Hama/ulat yang terserang B. Bassiana menunjukkan perilaku dan gejala malas, nafsu makan menurun, seluruh tubuh ditumbuhi oleh koloni jamur warna putih, tubuh mengeras dan kaku.

  1. Metarhizium anisopliae
Koloni jamur berwarna hijau tua sampai hijau kekuningan dengan kenampakan seperti tepung yang muncul dari miselium berwarna putih. Konidia berbentuk silindris sampai ellips dengan ujung membulat dengan ukuran 4,5 – 8,5 X 2,5 – 4 mikro meter.
Hama/ulat yang terserang M. Anisopliae menunjukkan perilaku dan gejala gerakan lambat, nafsu makan berkurang, seluruh tubuh ditumbuhi oleh koloni jamur berwarna hijau tua – gelap, tubuh mengeras dan kaku.

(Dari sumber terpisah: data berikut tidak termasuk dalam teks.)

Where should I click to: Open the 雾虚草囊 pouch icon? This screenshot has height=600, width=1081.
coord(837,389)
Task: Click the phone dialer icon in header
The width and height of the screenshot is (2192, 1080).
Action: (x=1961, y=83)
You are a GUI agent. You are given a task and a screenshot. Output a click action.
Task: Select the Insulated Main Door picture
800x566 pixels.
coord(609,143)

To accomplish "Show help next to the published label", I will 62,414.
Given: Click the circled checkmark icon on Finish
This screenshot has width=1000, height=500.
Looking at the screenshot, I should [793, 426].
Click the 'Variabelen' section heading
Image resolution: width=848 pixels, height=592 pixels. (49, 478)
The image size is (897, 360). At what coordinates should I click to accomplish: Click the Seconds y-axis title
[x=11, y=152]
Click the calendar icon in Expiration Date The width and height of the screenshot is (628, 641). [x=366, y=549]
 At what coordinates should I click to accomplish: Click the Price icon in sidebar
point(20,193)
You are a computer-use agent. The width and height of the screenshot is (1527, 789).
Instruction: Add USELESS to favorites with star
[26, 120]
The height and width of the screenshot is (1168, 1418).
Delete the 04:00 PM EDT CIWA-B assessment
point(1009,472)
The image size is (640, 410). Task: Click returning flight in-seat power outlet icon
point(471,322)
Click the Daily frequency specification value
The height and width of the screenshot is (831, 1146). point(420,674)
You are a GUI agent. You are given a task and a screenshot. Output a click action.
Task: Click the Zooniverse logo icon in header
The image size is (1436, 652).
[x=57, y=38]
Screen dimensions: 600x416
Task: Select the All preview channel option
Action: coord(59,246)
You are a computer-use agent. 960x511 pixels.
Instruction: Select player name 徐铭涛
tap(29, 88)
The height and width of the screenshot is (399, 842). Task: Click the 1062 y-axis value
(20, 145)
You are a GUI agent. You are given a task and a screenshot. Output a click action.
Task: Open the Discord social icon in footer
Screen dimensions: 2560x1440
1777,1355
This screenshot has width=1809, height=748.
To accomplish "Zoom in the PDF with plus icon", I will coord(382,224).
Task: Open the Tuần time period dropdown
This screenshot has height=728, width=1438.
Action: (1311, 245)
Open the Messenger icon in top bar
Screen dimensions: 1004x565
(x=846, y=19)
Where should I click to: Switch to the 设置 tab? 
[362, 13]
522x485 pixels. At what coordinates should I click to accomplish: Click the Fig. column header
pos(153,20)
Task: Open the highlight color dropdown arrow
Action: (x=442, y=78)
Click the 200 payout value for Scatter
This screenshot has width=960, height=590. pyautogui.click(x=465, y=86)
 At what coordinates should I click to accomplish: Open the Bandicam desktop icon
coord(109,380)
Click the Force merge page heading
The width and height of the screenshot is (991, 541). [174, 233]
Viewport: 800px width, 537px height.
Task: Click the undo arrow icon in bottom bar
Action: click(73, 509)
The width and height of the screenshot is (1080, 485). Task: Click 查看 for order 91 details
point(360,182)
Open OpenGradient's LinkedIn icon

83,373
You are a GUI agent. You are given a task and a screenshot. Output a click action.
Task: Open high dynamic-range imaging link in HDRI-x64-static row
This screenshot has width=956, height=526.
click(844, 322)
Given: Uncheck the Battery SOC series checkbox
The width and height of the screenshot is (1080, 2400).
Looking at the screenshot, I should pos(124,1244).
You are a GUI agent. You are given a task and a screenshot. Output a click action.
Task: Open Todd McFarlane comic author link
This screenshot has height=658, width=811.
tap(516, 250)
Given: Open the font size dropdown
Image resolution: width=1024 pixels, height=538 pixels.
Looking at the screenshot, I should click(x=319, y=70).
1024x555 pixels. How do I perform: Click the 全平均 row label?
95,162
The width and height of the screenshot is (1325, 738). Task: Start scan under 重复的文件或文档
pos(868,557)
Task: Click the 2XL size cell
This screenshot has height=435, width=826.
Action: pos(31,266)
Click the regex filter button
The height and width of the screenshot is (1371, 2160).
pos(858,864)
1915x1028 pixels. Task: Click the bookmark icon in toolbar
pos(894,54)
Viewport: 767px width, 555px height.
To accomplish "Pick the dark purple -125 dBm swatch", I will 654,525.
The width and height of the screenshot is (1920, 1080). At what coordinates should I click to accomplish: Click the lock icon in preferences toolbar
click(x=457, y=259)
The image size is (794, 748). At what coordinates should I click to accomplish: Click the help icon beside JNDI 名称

  1. Nuclear Polyhidrosis Virus
Perilaku dan gejala yang khas pada hama/ulat yang terserang oleh virus NPV adalah gerakan menjadi lamban, malas, nafsu makan berkurang, tubuh menggembung, warna kulit pucat mengkilat dan suka menggantung dengan kepala menghadap ke bawah pada salah satu daun.

  1. Nematoda Entomo Patogen (NEP)
Perilaku dan gejala dari hama/ulat yang terserang oleh nematoda entomopatogen secara keseluruhan adalah gerakan lamban bahkan berhenti, warna kulit ulat berubah menjadi caramel (cokelat hitam) yang terserang Steinernema spp dan warna merah-merah tua yang terserang Heterorhabditis spp.